A new Islamic State affiliate claimed responsibility Thursday for killing 15 people in a suicide bombing at a Saudi mosque used by security forces.
The group calling itself "The Hijaz Province of the Islamic State" said it carried out the attack. It made the claim in a Twitter statement hours after a suicide bomber detonated the explosive as worshippers prayed at the mosque in the southern city of Abha. The city is close to Saudi Arabia's southern border with war-torn Yemen.
The U.N. Security Council issued a statement condemning the terrorist attack "in the strongest terms." The members of the Security Council stressed again that the Islamic State group must be defeated and that the intolerance, violence and hatred it espouses must be stamped out.
The Hijaz Province statement said the group targeted a "monument of the apostate." Hijaz is a reference to the western part of Saudi Arabia, home to Islam's two holiest sites in Mecca and Medina.
The group vowed to launch more strikes against "tyrants in the Arabian peninsula...in the coming days."
Twelve of those killed at Abha were trainees with the country's Special Weapons and Tactics unit, tasked with domestic security, while three others were workers at the compound.

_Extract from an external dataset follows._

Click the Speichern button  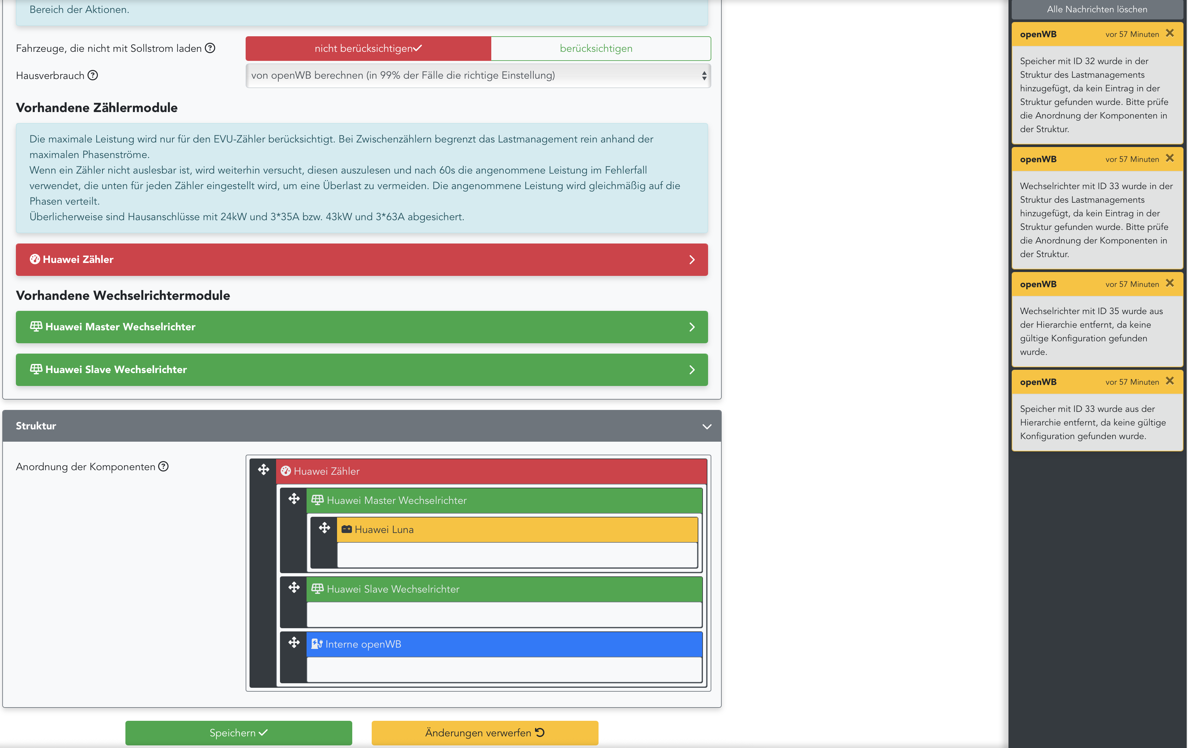pos(238,733)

Seven other people were wounded in the blast.
An Interior Ministry spokesman said the initial investigation pointed to the attack being carried out by a suicide bomber wearing an explosive vest. The Hijaz Province statement identified him with the nom de guerre "Abu Sinan al-Najdi," which indicates he lived in Saudi Arabia's Najd region.
Islamic State affiliates have claimed responsibility for several deadly attacks in recent months against police at checkpoints in the capital, Riyadh, and for slaughtering members of the kingdom's Shi'ite community.
The Saudi press agency said the governor of Asir province, Prince Faisal bin Khaled bin Abdel Aziz, visited the site of the attack and the wounded in a hospital. He condemned the attack, saying it was "aimed at destabilizing the country and sowing fear among citizens."